BRIEF:
The response must consist of the records below, copied exactly.

Start of AVAILABLE DATA

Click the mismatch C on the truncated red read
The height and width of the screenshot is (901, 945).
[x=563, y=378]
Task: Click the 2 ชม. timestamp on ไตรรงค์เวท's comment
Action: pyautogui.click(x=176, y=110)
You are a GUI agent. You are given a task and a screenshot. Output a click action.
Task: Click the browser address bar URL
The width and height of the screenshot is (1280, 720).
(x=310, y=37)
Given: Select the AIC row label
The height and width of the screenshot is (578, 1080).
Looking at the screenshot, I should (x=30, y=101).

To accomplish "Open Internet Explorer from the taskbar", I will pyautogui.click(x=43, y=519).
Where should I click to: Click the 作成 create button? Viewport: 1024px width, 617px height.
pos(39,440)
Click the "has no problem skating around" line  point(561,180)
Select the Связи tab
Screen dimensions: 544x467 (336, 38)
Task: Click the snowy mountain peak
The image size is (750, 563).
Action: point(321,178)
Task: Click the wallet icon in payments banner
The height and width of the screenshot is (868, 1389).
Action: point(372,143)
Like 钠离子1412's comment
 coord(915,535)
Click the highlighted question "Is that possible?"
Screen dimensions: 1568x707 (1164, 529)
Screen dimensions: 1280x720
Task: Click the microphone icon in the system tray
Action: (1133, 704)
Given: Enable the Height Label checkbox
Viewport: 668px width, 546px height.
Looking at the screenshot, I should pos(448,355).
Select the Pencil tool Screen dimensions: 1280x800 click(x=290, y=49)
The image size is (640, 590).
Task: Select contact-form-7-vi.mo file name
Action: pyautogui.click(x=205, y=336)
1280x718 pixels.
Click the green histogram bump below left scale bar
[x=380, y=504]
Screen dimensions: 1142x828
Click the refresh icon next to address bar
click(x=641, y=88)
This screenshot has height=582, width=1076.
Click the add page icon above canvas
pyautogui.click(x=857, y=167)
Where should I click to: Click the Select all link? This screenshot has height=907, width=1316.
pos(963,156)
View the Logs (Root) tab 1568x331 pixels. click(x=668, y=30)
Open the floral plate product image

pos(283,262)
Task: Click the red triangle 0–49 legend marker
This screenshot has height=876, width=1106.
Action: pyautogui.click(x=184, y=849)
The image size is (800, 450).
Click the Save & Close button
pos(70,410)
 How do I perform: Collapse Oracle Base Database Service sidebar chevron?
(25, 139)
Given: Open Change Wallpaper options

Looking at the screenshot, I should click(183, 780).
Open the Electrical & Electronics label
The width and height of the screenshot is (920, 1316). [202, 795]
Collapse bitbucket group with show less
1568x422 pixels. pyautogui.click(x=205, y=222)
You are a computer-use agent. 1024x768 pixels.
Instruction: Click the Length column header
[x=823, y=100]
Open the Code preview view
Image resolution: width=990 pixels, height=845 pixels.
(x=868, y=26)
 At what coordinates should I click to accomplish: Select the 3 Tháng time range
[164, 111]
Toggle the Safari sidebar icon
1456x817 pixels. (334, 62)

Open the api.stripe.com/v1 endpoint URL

End of AVAILABLE DATA

TASK OUTPUT:
Click the mismatch C on the truncated red read
The height and width of the screenshot is (901, 945).
[x=563, y=378]
Task: Click the 2 ชม. timestamp on ไตรรงค์เวท's comment
Action: pyautogui.click(x=176, y=110)
You are a GUI agent. You are given a task and a screenshot. Output a click action.
Task: Click the browser address bar URL
The width and height of the screenshot is (1280, 720).
(x=310, y=37)
Given: Select the AIC row label
The height and width of the screenshot is (578, 1080).
Looking at the screenshot, I should (x=30, y=101).

To accomplish "Open Internet Explorer from the taskbar", I will pyautogui.click(x=43, y=519).
Where should I click to: Click the 作成 create button? Viewport: 1024px width, 617px height.
pos(39,440)
Click the "has no problem skating around" line  point(561,180)
Select the Связи tab
Screen dimensions: 544x467 (336, 38)
Task: Click the snowy mountain peak
The image size is (750, 563).
Action: point(321,178)
Task: Click the wallet icon in payments banner
The height and width of the screenshot is (868, 1389).
Action: point(372,143)
Like 钠离子1412's comment
 coord(915,535)
Click the highlighted question "Is that possible?"
Screen dimensions: 1568x707 (1164, 529)
Screen dimensions: 1280x720
Task: Click the microphone icon in the system tray
Action: (1133, 704)
Given: Enable the Height Label checkbox
Viewport: 668px width, 546px height.
Looking at the screenshot, I should pos(448,355).
Select the Pencil tool Screen dimensions: 1280x800 click(x=290, y=49)
The image size is (640, 590).
Task: Select contact-form-7-vi.mo file name
Action: pyautogui.click(x=205, y=336)
1280x718 pixels.
Click the green histogram bump below left scale bar
[x=380, y=504]
Screen dimensions: 1142x828
Click the refresh icon next to address bar
click(x=641, y=88)
This screenshot has height=582, width=1076.
Click the add page icon above canvas
pyautogui.click(x=857, y=167)
Where should I click to: Click the Select all link? This screenshot has height=907, width=1316.
pos(963,156)
View the Logs (Root) tab 1568x331 pixels. click(x=668, y=30)
Open the floral plate product image

pos(283,262)
Task: Click the red triangle 0–49 legend marker
This screenshot has height=876, width=1106.
Action: pyautogui.click(x=184, y=849)
The image size is (800, 450).
Click the Save & Close button
pos(70,410)
 How do I perform: Collapse Oracle Base Database Service sidebar chevron?
(25, 139)
Given: Open Change Wallpaper options

Looking at the screenshot, I should click(183, 780).
Open the Electrical & Electronics label
The width and height of the screenshot is (920, 1316). [202, 795]
Collapse bitbucket group with show less
1568x422 pixels. pyautogui.click(x=205, y=222)
You are a computer-use agent. 1024x768 pixels.
Instruction: Click the Length column header
[x=823, y=100]
Open the Code preview view
Image resolution: width=990 pixels, height=845 pixels.
(x=868, y=26)
 At what coordinates should I click to accomplish: Select the 3 Tháng time range
[164, 111]
Toggle the Safari sidebar icon
1456x817 pixels. (334, 62)

Open the api.stripe.com/v1 endpoint URL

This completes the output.